In their complaint, the student activists observe that Harvard’s endowment managers are bound under UPMIIFA to three duties: “to consider the ‘charitable purpose’ of the institution in its investments, to invest with ‘prudence’, and to invest with ‘loyalty’.”
Hamilton and the students are arguing that their university’s investment in fossil fuels is decidedly imprudent, likely to prove financially disastrous in the very near term as fossil assets are increasingly stranded. Then there are the clear and present dangers that flooding and sea level rise pose to Harvard’s own campus.

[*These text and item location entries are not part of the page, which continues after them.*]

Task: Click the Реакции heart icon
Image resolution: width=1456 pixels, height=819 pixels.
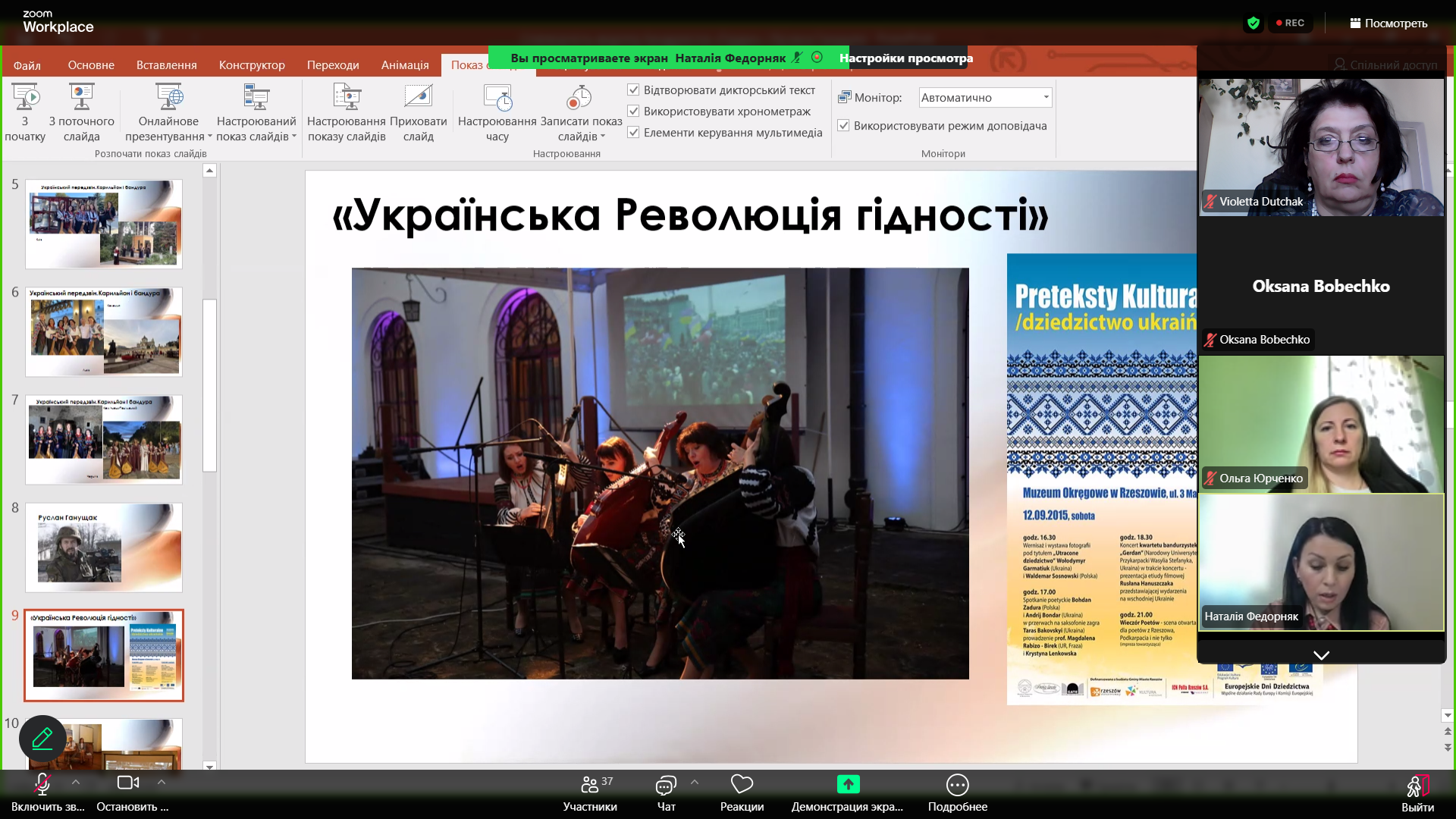Action: pyautogui.click(x=742, y=783)
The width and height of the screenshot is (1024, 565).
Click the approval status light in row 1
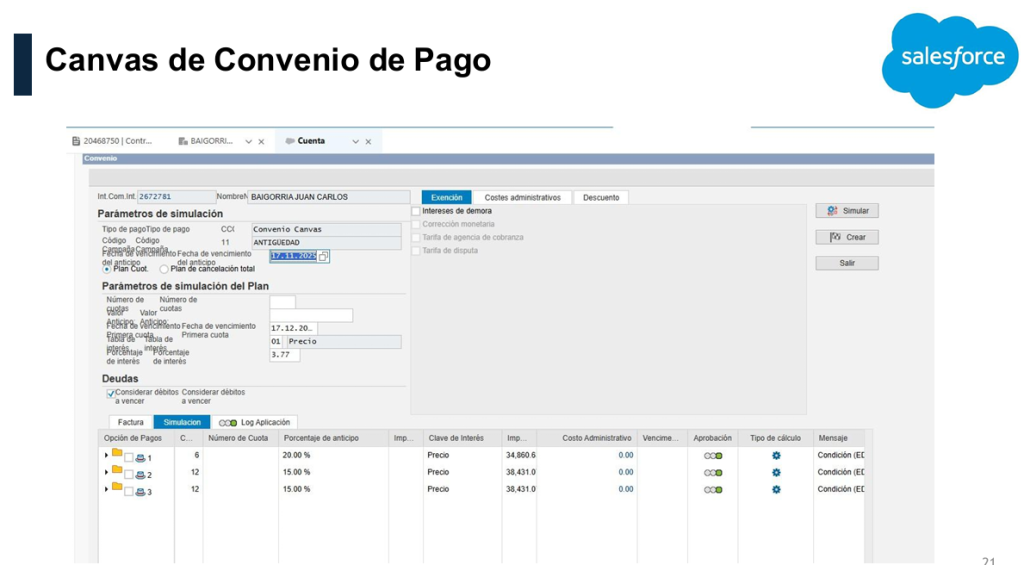[x=713, y=456]
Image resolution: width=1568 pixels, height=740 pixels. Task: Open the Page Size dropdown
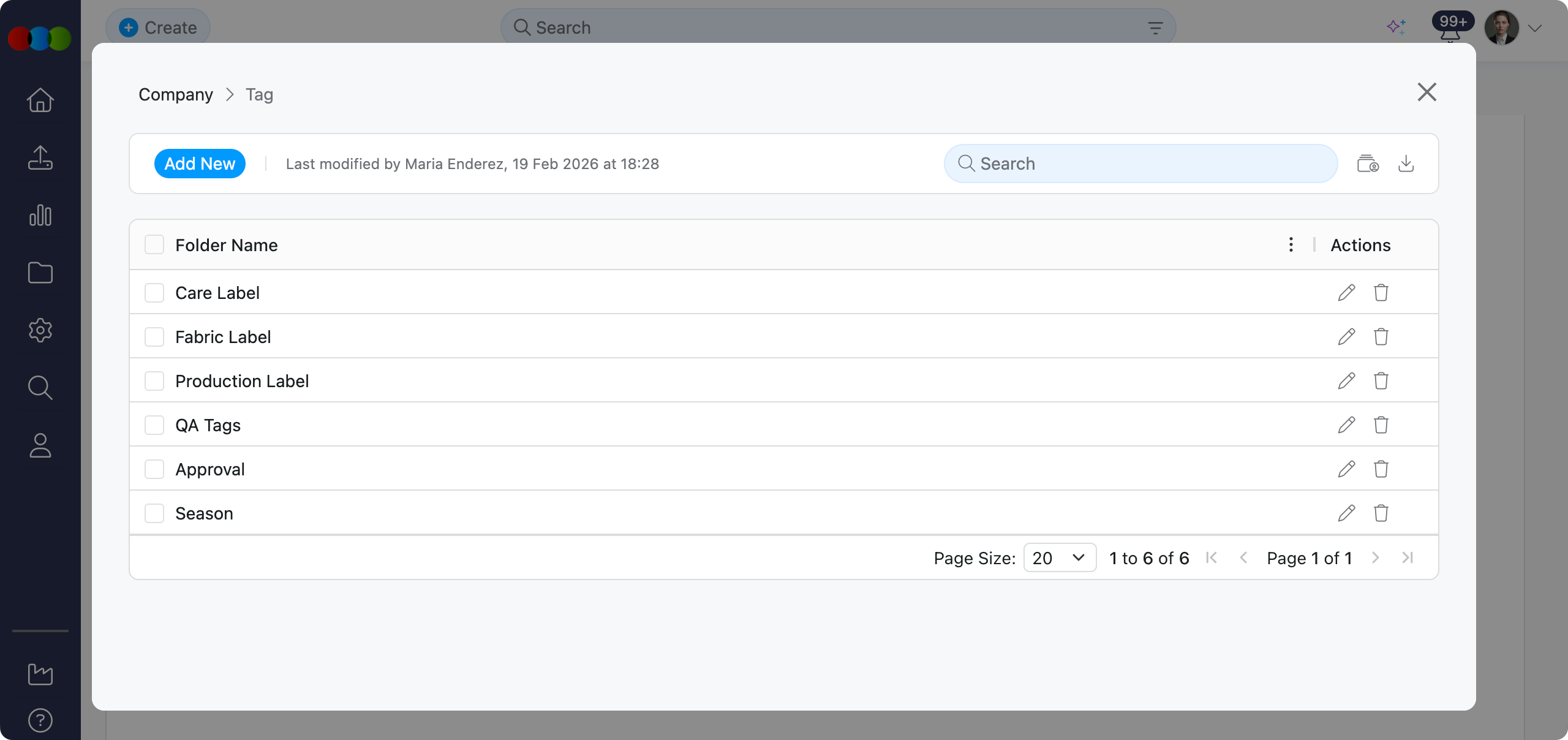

As for charity and loyalty, the students “allege that by investing in industries that have led disinformation campaigns about climate change, lobbied against climate action, and sold products that threaten the prospects for ‘a more just, fair, and promising world’—as is written in Harvard’s mission statement—the school is undermining its own students’ and faculty’s work toward a sustainable future.”
To date, Harvard has resisted calls to divest, notes Grist—last year, the school announced it would push for net-zero emissions across its portfolio by 2050, rather than give fossils the boot.

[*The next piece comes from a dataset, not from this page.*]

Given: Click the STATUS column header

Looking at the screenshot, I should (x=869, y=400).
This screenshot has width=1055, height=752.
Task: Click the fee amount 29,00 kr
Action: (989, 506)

This amounts to a rather hazy pledge, writes Grist, since “there’s no agreed-upon definition for what net-zero means in the financial sector.” And in any case, “Harvard hasn’t yet landed on a methodology.”
As for how exposed Harvard is to Big Oil, the institution “recently disclosed that it has no direct holdings in companies that explore for or develop fossil fuels, and that its exposure to fossil fuels through indirect investments, based on available data, made up less than 2% of its portfolio at the end of 2020.”
Still, observes Grist, “with an endowment of US$41.9 billion, that’s around $838 million.”
To Ben Franta, the entry of the state’s attorney general into the fight would be game-changing. Franta, a doctoral law student at Stanford and Harvard alumnus, saw his own 2014 effort to sue the university for its fossil investments come to naught when the court ruled that students lacked the standing to launch such a claim.
“An investigation or any sort of action on this by the attorney general of Massachusetts has the potential to help shape climate investment law, for lack of a better term, across the entire country,” he told Grist. That’s because UPMIFA is a uniform law that has been adopted by 49 of 50 states—all but Pennsylvania.
The would-be plaintiffs are now waiting to hear if Healey will take up their case. Grist says a representative from the attorney general’s office confirmed receipt of the complaint but declined comment.
For Longstreth, the prudent course of action is obvious. “It doesn’t take a genius to know that the world of fossil fuels is dying, and it’s dying very fast, and it’s stupid to wait around until it’s dead before you sell your securities,” he told Grist.